§ Exercise
Take the data below and extract the lines from the one with "Mitmachen (245, 21)" to the one with "ยอมรับทั้งหมด (172, 2551)", inclusive, exactly as written.

§ Exercise data
***

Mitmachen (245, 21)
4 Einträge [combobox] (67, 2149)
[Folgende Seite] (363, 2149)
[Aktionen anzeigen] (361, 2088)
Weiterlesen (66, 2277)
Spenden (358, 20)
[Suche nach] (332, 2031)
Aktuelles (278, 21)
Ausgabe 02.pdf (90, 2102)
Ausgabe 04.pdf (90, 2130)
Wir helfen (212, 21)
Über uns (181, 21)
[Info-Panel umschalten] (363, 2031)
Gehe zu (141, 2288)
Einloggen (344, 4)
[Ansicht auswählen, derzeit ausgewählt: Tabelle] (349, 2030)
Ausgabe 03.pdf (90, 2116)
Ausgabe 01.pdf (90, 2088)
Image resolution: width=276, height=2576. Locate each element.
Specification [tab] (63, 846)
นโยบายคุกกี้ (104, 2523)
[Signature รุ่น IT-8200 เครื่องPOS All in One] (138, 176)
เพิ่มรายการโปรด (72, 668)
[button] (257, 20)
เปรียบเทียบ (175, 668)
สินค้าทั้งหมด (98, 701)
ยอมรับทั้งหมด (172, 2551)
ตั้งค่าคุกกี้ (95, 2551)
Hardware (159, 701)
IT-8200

***

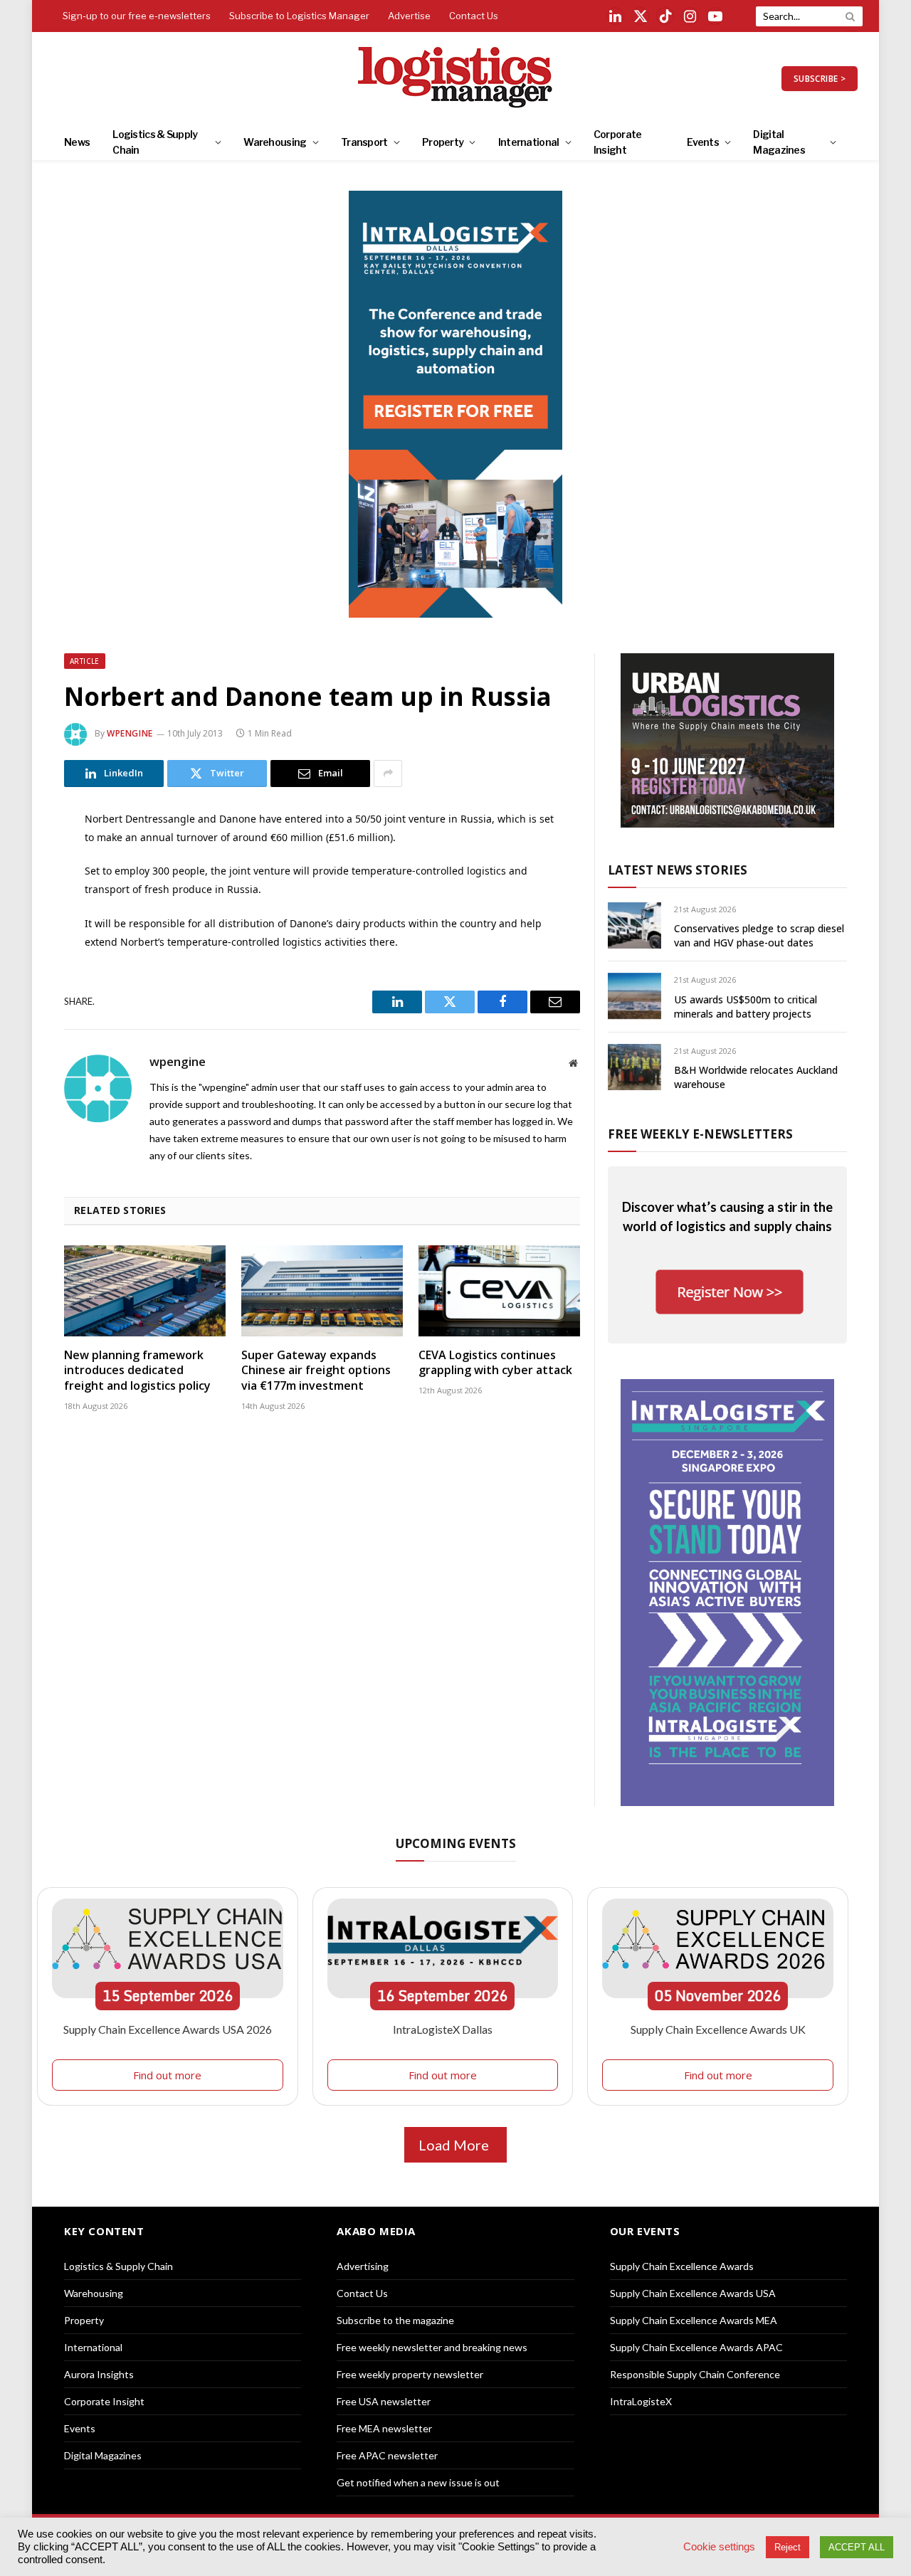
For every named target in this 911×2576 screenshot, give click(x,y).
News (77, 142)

***

§ Finished task
Mitmachen (245, 21)
4 Einträge [combobox] (67, 2149)
[Folgende Seite] (363, 2149)
[Aktionen anzeigen] (361, 2088)
Weiterlesen (66, 2277)
Spenden (358, 20)
[Suche nach] (332, 2031)
Aktuelles (278, 21)
Ausgabe 02.pdf (90, 2102)
Ausgabe 04.pdf (90, 2130)
Wir helfen (212, 21)
Über uns (181, 21)
[Info-Panel umschalten] (363, 2031)
Gehe zu (141, 2288)
Einloggen (344, 4)
[Ansicht auswählen, derzeit ausgewählt: Tabelle] (349, 2030)
Ausgabe 03.pdf (90, 2116)
Ausgabe 01.pdf (90, 2088)
Image resolution: width=276, height=2576. Locate each element.
Specification [tab] (63, 846)
นโยบายคุกกี้ (104, 2523)
[Signature รุ่น IT-8200 เครื่องPOS All in One] (138, 176)
เพิ่มรายการโปรด (72, 668)
[button] (257, 20)
เปรียบเทียบ (175, 668)
สินค้าทั้งหมด (98, 701)
ยอมรับทั้งหมด (172, 2551)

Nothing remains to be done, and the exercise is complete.